*The problem*.
Copy out the lines below word for word, everything from the very first one down to the line that contains "at (388, 836).", including both, and nothing past it.

*Items*.
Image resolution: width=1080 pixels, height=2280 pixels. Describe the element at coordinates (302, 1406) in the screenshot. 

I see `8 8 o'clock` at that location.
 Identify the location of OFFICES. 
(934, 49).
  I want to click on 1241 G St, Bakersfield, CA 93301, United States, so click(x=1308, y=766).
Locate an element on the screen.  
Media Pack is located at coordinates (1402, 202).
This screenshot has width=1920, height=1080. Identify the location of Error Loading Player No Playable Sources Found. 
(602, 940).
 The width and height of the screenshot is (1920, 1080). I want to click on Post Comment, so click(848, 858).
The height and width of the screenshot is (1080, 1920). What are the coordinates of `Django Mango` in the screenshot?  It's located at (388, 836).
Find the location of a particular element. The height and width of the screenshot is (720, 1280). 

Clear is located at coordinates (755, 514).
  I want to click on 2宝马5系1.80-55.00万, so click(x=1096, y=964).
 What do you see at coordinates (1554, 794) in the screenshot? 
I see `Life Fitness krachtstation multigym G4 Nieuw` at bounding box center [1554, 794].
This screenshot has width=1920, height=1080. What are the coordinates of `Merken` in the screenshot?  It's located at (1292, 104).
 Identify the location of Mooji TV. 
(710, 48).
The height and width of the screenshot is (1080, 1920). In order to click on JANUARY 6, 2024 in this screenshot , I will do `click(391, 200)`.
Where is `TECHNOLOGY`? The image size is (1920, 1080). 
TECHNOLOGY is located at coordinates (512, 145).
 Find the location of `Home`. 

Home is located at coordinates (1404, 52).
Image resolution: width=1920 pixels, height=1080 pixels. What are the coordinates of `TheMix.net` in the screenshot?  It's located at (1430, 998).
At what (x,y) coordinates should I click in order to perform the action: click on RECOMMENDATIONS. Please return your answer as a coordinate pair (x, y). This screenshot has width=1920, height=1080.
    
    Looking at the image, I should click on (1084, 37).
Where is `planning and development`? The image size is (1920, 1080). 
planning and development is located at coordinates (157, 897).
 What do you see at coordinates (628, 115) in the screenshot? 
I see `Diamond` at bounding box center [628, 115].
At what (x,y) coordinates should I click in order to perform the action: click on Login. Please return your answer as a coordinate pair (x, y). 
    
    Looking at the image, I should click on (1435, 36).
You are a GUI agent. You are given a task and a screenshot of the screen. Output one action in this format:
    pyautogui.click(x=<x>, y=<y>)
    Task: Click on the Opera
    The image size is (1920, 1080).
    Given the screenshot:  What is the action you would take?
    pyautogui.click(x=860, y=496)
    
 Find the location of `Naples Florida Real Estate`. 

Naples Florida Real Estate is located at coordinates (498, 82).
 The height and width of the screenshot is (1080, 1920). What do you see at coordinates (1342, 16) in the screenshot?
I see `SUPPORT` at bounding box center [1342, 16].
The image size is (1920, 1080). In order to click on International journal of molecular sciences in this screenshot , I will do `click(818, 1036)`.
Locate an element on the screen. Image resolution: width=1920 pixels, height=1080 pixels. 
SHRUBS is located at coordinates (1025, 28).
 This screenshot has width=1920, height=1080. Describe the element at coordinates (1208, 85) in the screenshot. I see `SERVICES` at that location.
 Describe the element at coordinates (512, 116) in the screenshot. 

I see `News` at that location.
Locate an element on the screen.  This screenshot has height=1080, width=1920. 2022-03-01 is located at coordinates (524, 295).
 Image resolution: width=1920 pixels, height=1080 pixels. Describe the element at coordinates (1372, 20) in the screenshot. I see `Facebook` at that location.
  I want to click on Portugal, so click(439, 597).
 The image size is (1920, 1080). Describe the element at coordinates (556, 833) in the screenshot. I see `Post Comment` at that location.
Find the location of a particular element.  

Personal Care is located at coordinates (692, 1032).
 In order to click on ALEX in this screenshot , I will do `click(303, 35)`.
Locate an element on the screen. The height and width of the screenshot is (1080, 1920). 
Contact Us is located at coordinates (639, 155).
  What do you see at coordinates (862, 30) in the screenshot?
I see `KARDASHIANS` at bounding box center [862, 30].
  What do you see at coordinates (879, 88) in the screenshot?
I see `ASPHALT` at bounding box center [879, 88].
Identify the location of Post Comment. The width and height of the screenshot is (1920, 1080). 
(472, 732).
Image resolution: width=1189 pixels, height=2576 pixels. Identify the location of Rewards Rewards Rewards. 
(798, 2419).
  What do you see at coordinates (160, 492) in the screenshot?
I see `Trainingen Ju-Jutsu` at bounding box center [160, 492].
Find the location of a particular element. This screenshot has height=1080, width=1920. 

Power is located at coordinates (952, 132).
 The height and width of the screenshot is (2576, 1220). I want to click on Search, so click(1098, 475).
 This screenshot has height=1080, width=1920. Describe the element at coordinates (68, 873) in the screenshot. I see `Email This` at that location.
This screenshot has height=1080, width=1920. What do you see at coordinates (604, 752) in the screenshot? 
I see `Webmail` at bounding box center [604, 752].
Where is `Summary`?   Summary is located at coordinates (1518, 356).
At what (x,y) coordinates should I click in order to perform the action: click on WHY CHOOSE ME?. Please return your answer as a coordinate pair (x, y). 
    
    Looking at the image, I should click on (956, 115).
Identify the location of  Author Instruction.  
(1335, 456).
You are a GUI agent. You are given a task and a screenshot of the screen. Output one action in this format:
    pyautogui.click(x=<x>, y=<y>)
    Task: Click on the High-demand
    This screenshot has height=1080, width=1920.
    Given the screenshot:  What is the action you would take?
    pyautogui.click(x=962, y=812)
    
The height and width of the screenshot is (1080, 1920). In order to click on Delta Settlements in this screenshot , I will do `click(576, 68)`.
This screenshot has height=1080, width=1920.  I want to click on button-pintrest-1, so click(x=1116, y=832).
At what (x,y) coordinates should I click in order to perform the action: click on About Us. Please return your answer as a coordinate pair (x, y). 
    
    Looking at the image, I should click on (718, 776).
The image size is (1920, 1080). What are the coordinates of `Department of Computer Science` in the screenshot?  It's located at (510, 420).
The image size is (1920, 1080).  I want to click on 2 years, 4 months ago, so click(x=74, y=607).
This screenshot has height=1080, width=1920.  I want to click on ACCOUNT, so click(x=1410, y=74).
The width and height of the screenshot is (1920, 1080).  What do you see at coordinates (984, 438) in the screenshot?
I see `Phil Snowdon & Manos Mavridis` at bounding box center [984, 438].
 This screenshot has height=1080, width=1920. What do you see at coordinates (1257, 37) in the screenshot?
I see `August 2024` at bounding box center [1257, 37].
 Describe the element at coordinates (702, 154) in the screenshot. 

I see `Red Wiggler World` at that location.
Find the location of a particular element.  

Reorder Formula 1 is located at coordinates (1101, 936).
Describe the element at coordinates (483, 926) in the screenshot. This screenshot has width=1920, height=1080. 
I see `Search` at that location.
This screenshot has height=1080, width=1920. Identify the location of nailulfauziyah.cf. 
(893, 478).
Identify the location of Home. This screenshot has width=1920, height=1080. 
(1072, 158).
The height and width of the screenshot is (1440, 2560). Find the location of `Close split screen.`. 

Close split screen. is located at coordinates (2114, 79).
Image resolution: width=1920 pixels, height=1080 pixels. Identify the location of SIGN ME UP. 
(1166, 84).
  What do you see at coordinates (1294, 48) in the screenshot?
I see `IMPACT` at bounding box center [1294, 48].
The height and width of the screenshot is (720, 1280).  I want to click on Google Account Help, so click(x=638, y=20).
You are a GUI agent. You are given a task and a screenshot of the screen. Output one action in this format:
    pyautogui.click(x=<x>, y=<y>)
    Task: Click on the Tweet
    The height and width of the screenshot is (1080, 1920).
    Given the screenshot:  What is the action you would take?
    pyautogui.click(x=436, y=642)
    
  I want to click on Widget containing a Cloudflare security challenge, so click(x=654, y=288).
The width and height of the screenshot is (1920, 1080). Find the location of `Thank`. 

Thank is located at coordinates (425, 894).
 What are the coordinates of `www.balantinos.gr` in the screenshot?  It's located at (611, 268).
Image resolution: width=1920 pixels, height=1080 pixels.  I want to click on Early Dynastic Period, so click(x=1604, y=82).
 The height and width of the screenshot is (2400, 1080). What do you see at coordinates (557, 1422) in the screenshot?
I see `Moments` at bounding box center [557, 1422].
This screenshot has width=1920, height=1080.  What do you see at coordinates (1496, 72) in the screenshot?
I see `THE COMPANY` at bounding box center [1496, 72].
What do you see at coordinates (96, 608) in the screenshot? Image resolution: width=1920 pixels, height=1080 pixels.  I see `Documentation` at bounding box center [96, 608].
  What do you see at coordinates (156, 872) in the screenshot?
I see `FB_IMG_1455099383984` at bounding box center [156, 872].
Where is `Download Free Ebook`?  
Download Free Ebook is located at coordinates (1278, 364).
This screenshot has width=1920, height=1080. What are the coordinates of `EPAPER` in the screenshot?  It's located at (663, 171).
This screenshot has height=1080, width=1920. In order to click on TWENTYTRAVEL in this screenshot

*The reply*.
Image resolution: width=1080 pixels, height=2280 pixels. Describe the element at coordinates (302, 1406) in the screenshot. 

I see `8 8 o'clock` at that location.
 Identify the location of OFFICES. 
(934, 49).
  I want to click on 1241 G St, Bakersfield, CA 93301, United States, so click(x=1308, y=766).
Locate an element on the screen.  
Media Pack is located at coordinates (1402, 202).
This screenshot has width=1920, height=1080. Identify the location of Error Loading Player No Playable Sources Found. 
(602, 940).
 The width and height of the screenshot is (1920, 1080). I want to click on Post Comment, so click(848, 858).
The height and width of the screenshot is (1080, 1920). What are the coordinates of `Django Mango` in the screenshot?  It's located at (388, 836).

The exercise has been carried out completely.